From last Sunday’s WaPo: Clerical Sexual Abuse and the Courts

Until now, prosecutors have been loath to find mens rea, or criminal intent, in any bishop or church leader for aiding and abetting. No matter how serious their malfeasance, surely they did not intend that minors be harmed. But bad has now gone to worse. If a bishop himself has sexually abused minors — as has been alleged in Springfield, Mass., and a number of other places — then one can no longer presume an absence of mens rea when such a bishop harbors or protects other predators.

If sexual abuse is systemic within a diocese, and the harboring of predators follows a pattern from the top, there are laws that can apply, namely the RICO (or racketeer-influenced and corrupt organization) laws, which have been on the books for more than 30 years. Until now, it was hard to conceive of applying them to a church. But consider Springfield again.
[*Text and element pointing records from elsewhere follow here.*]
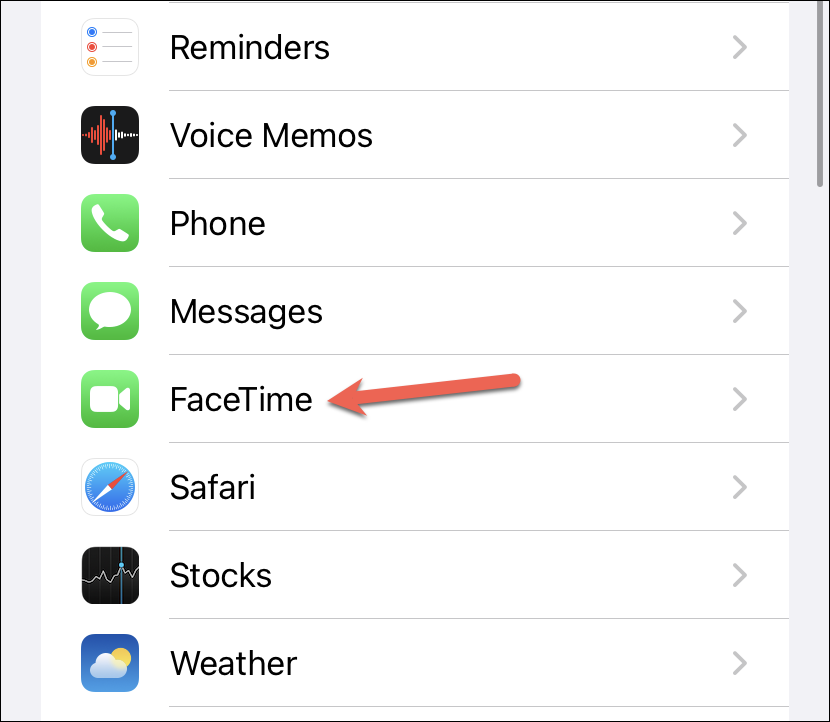Open Messages settings
The width and height of the screenshot is (830, 722).
click(x=246, y=311)
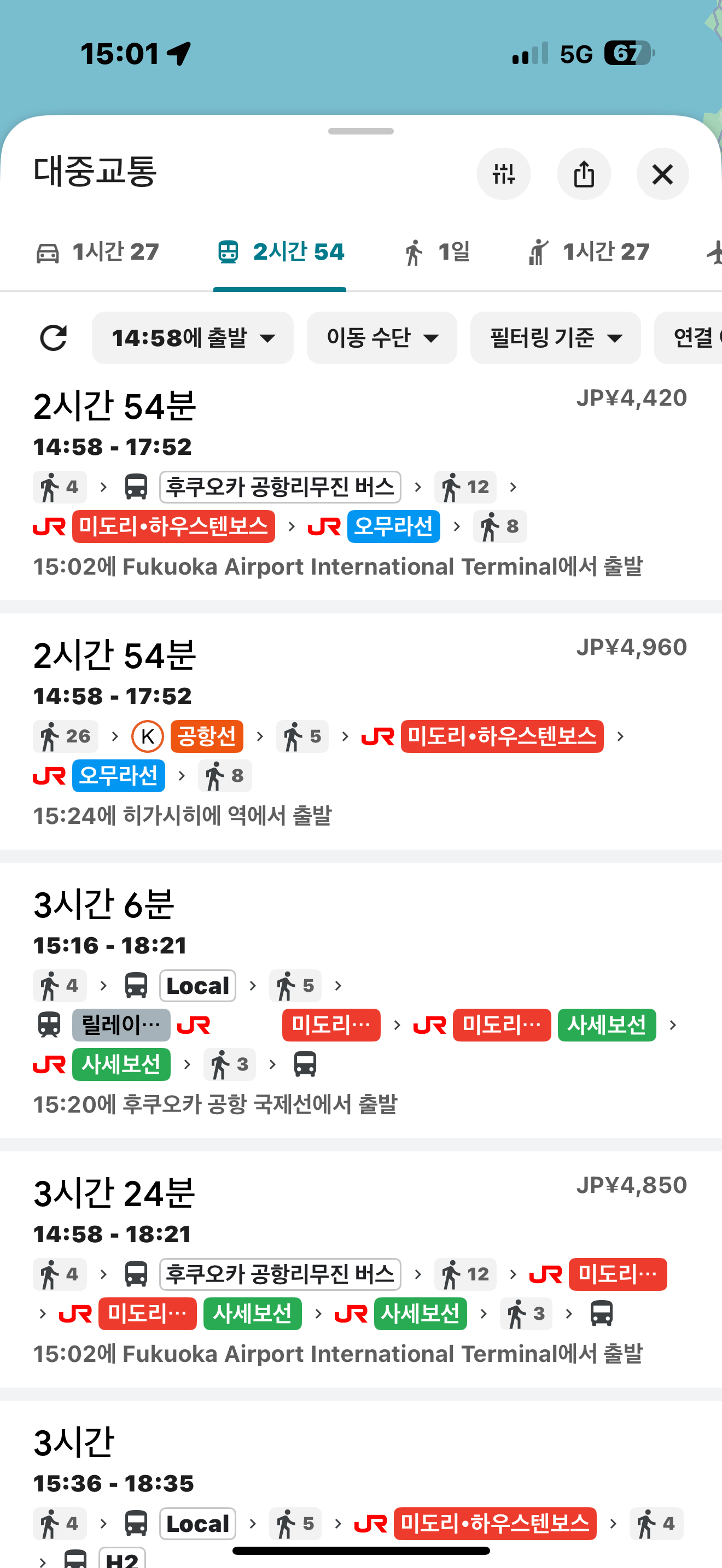Expand the 이동 수단 dropdown
Screen dimensions: 722x1568
pyautogui.click(x=382, y=338)
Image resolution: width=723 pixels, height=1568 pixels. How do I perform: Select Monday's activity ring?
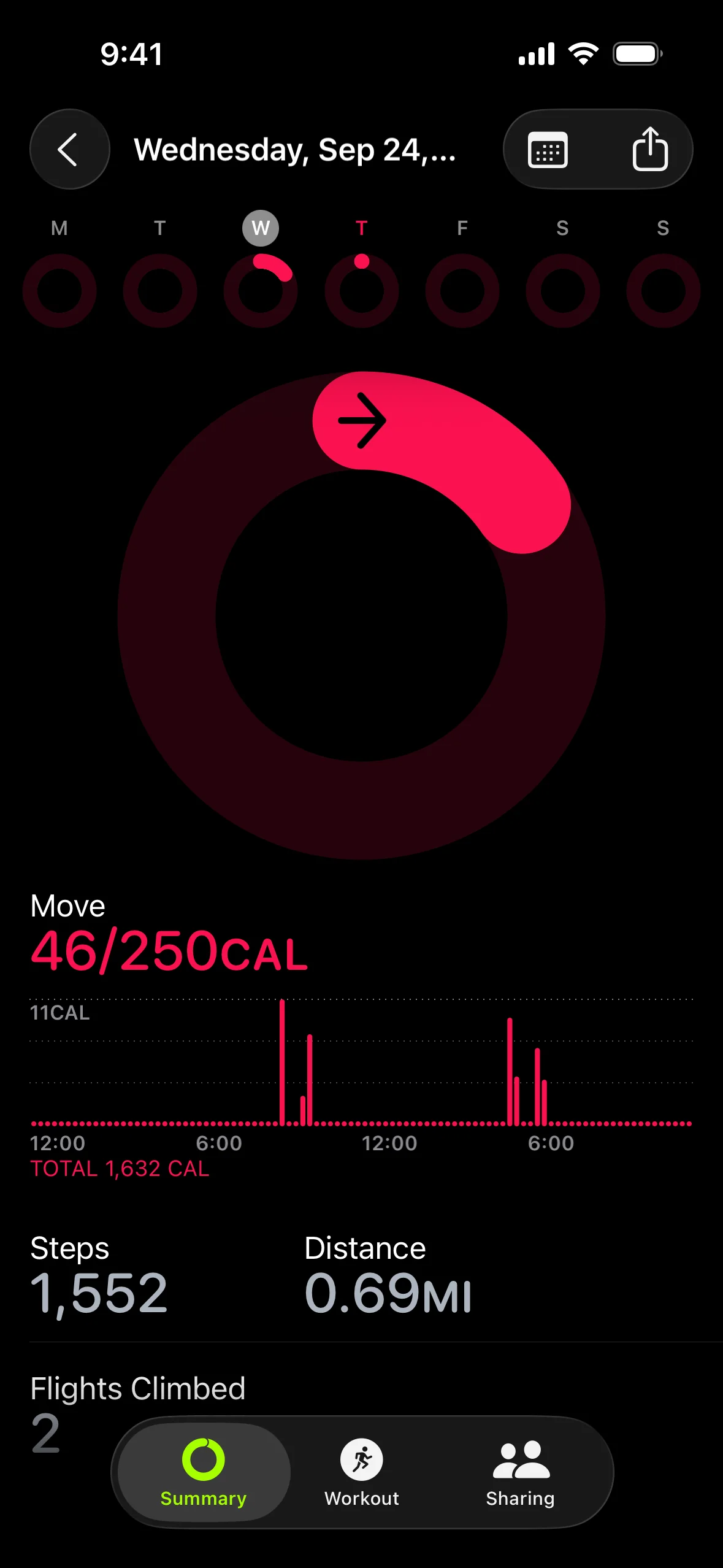click(59, 290)
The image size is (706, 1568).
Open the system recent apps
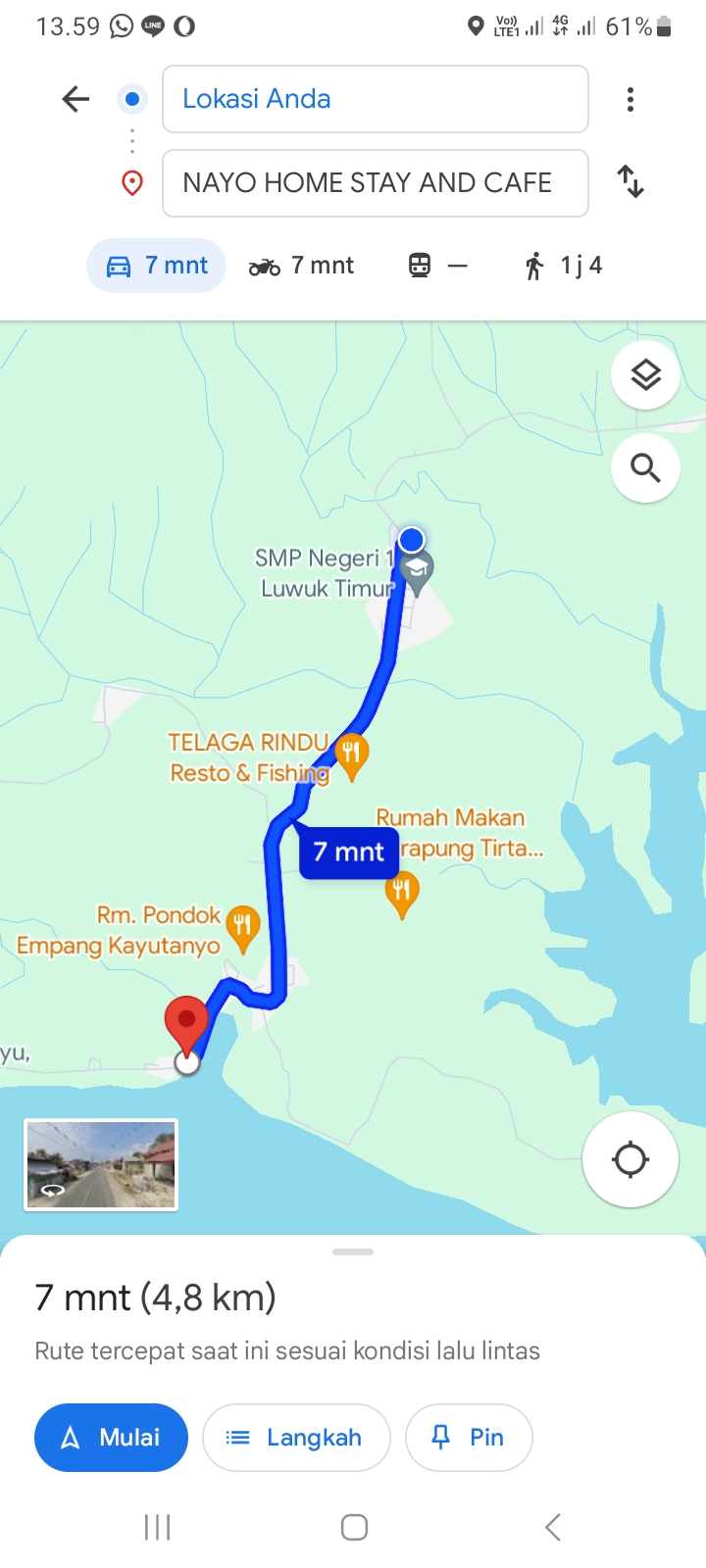[157, 1527]
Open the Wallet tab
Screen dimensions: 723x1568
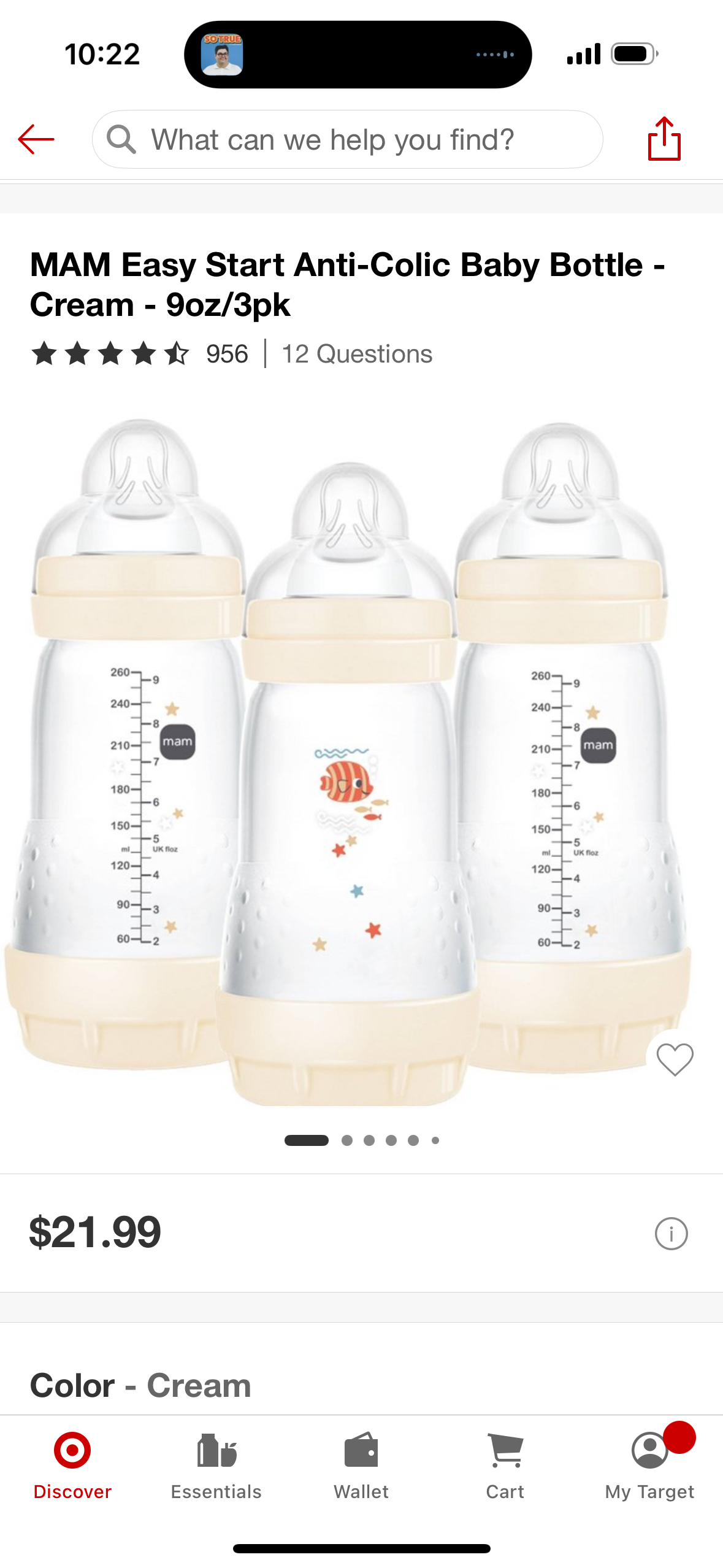point(361,1466)
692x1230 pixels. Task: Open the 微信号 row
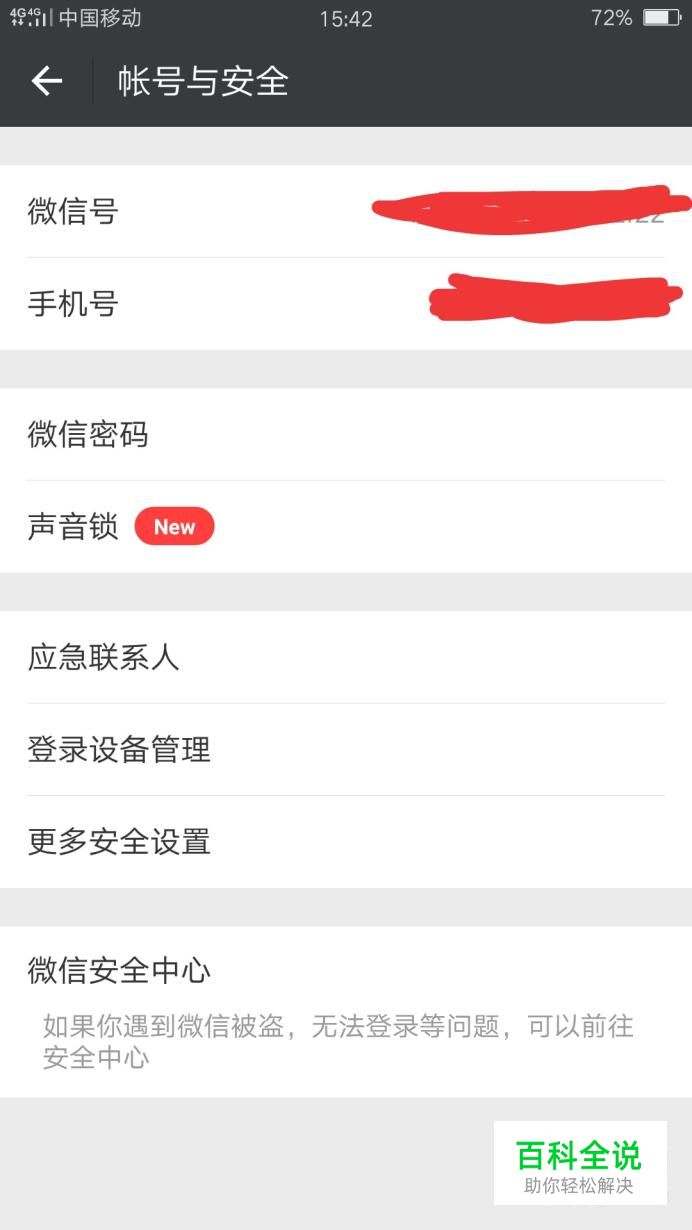pyautogui.click(x=346, y=211)
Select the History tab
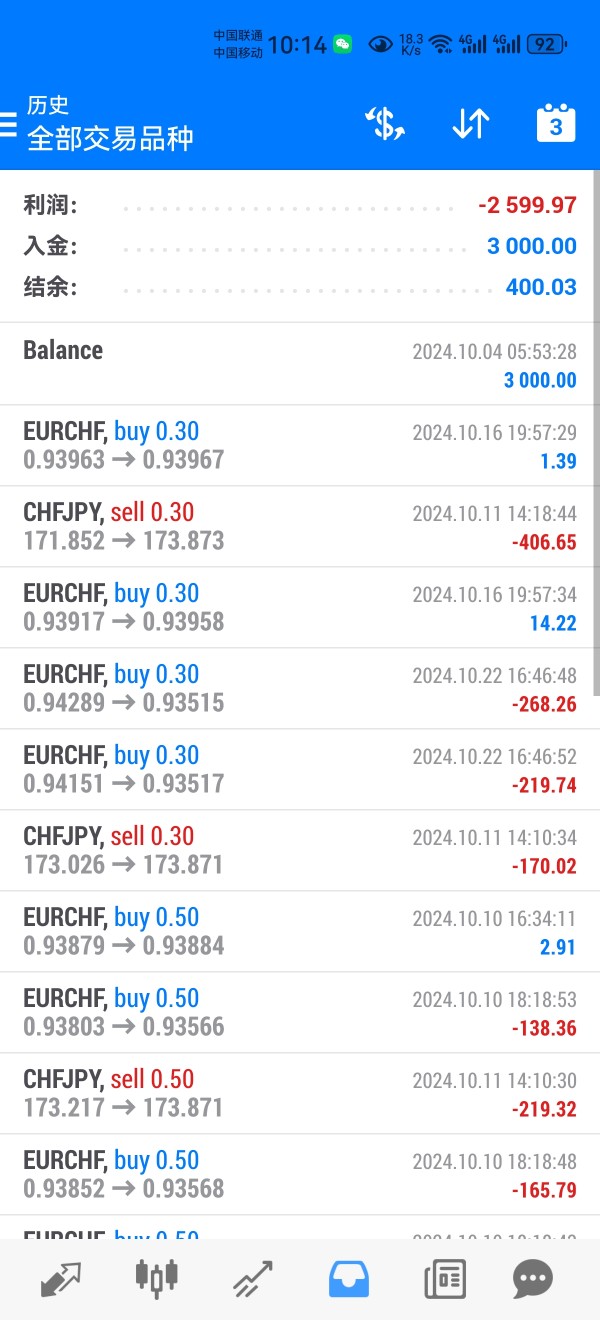This screenshot has width=600, height=1320. [349, 1279]
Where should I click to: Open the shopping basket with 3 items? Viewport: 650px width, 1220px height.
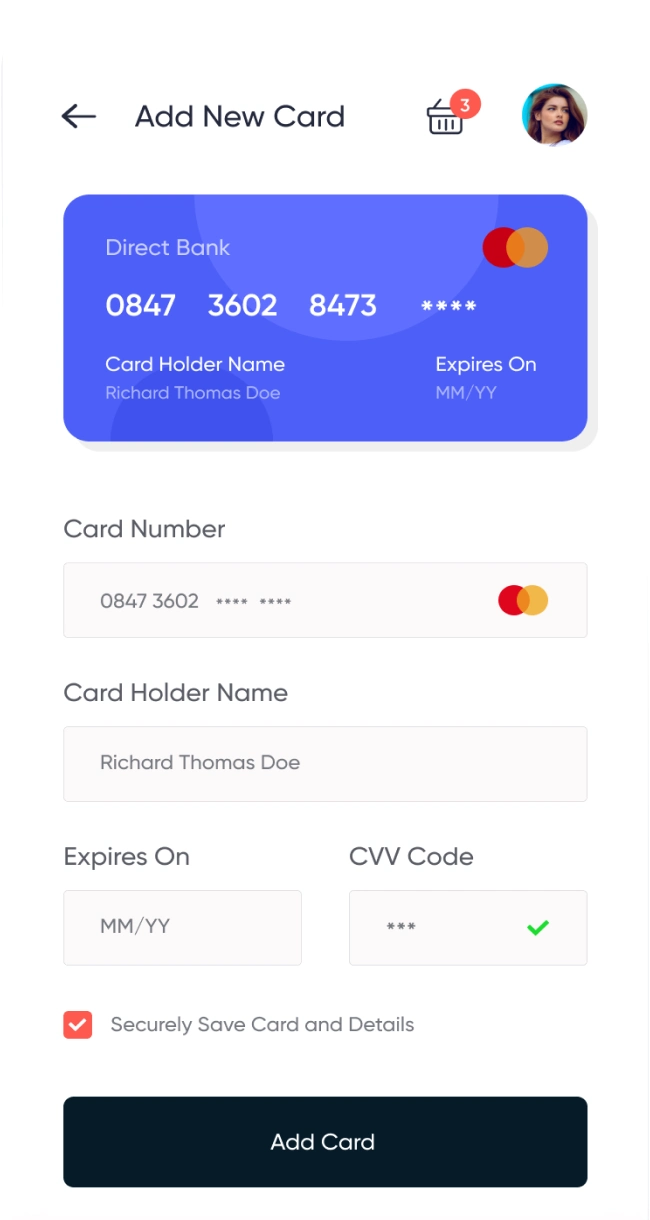[446, 118]
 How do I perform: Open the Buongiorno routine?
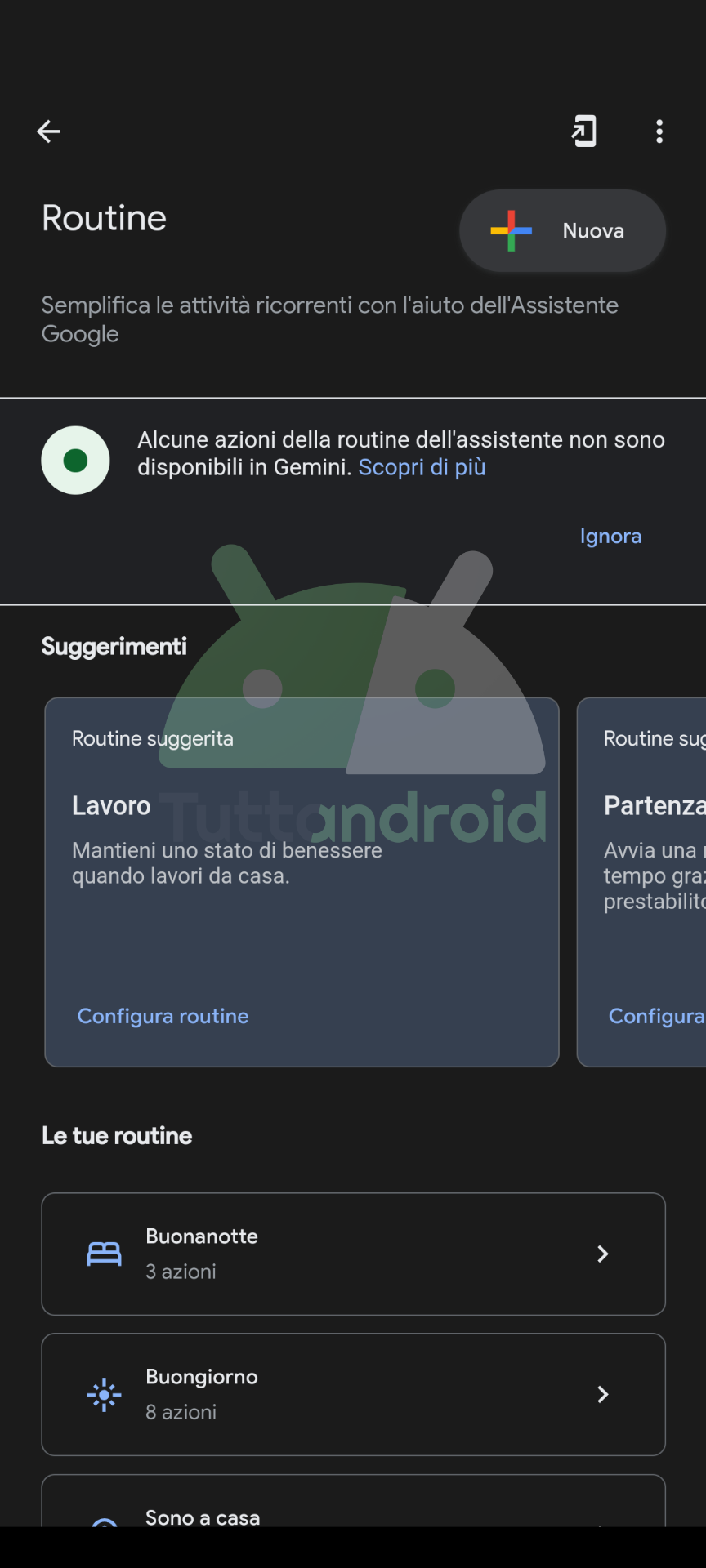click(353, 1394)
If a group of clergy actually operated on the understanding that sex with boys was okay — as one of their colleagues recently stated — and if they acted in concert, protecting each other and destroying records as has been alleged by another of their colleagues, and if members of such a network committed two or more offenses such as sexual exploitation, fraud or obstruction of justice — then criminal RICO laws would indeed apply to that network of clerics and persons collaborating with them.

One might cringe at that prospect. But let us be clear about what is anti-Catholic and what is not. Abusers preying on children of the church are anti-Catholic. Prosecutors and judges who have given a break to the church through the years have done us greater harm than we or they ever imagined possible.